A group of cyclists have used their heads to create a congestion map of New York City. They used their helmets, technically.

The group of eight cyclists rode around the various boroughs of the Big Apple during September and October 2014 while wearing the MindRider, a helmet that measured the cyclists' brainwaves. For every second that the cyclist was on the bike, wearing the special helmet, the MindRider recorded a steady stream of data via Bluetooth. The result was a virtual representation of 10 types of brainwaves that combine to show the cyclists' level of focus and stress level.

The theory was that a cyclist who faced little stress on their ride would require a minimal level of focus.
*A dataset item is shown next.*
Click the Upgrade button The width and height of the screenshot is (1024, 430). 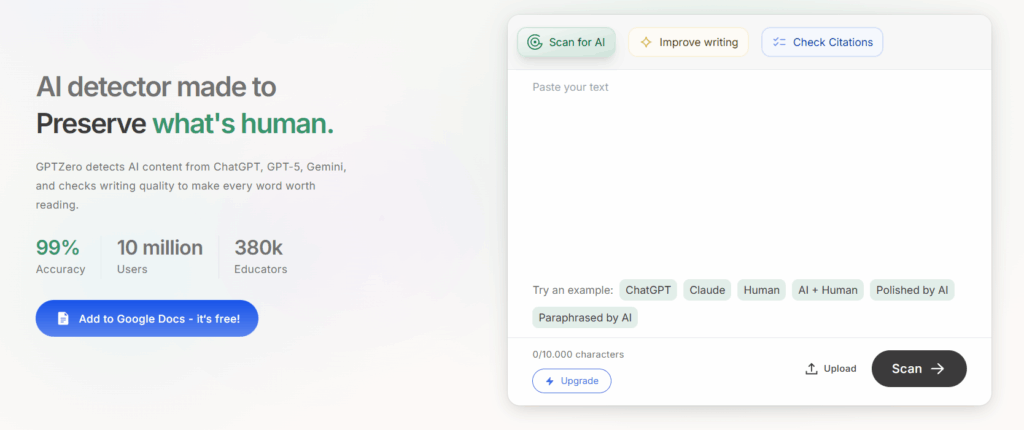click(571, 381)
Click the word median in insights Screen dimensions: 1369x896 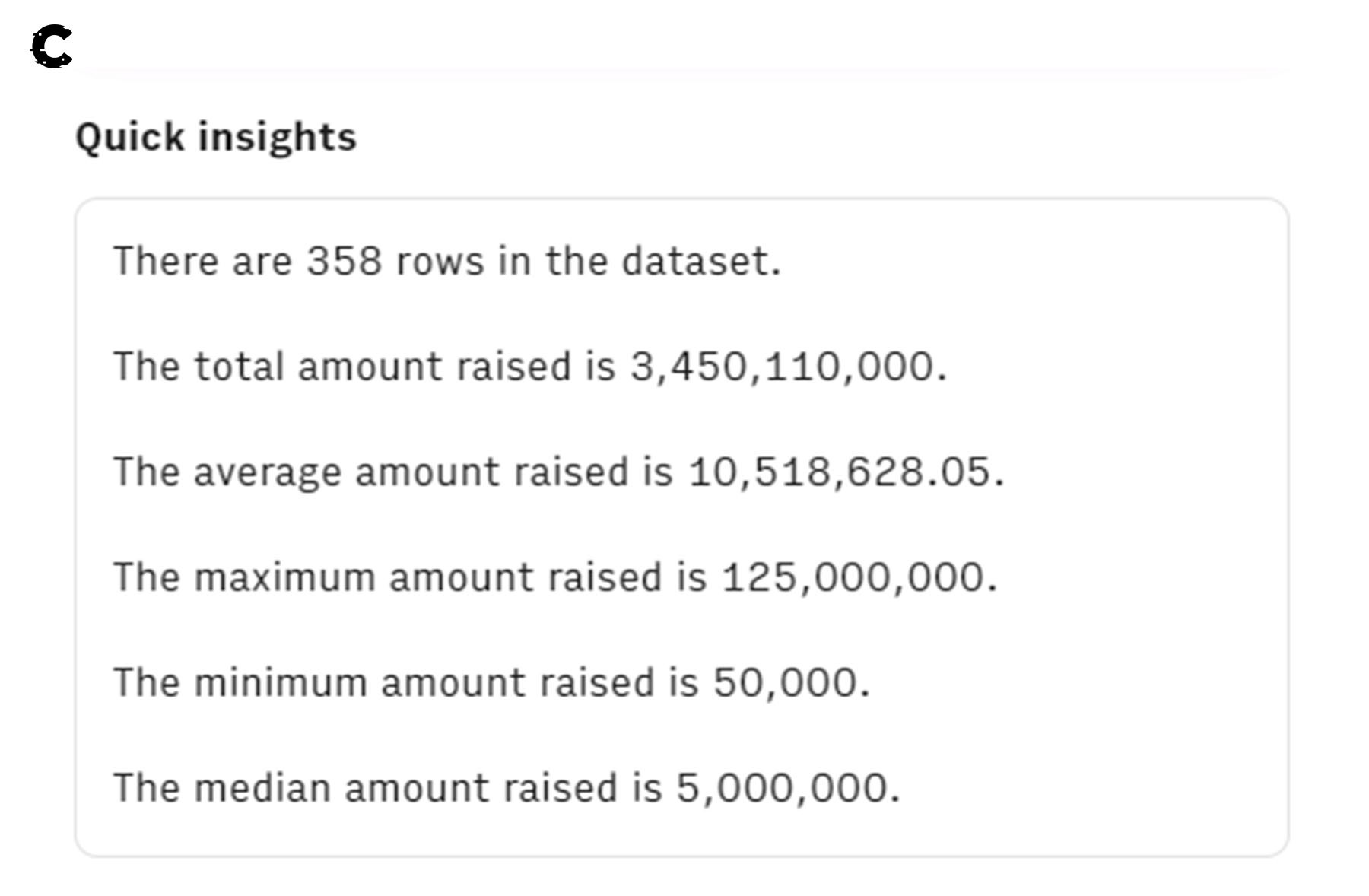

On the other hand, the theory went, a very high level of focus, with a corresponding jump in heart rate, would suggest a high number of distractions and, potentially, hazards, such as cars moving quickly or erratically.

Numbers from 0 (low) to 100 (high) corresponded to the riders' level of focus. A computer program then mapped a color scale to match the numbers, from green (low) to yellow to red (high).

The MindRide developer, Arlene Ducao, stressed that she needed more data before she could make definite conclusions as to which routes in New York were "easier" or "safer" for cyclists. The potential is there, though, to create digital representations of congestion, which would be useful to tourists, or recreational cyclists, moreso than cyclists who ride in New York on a regular basis.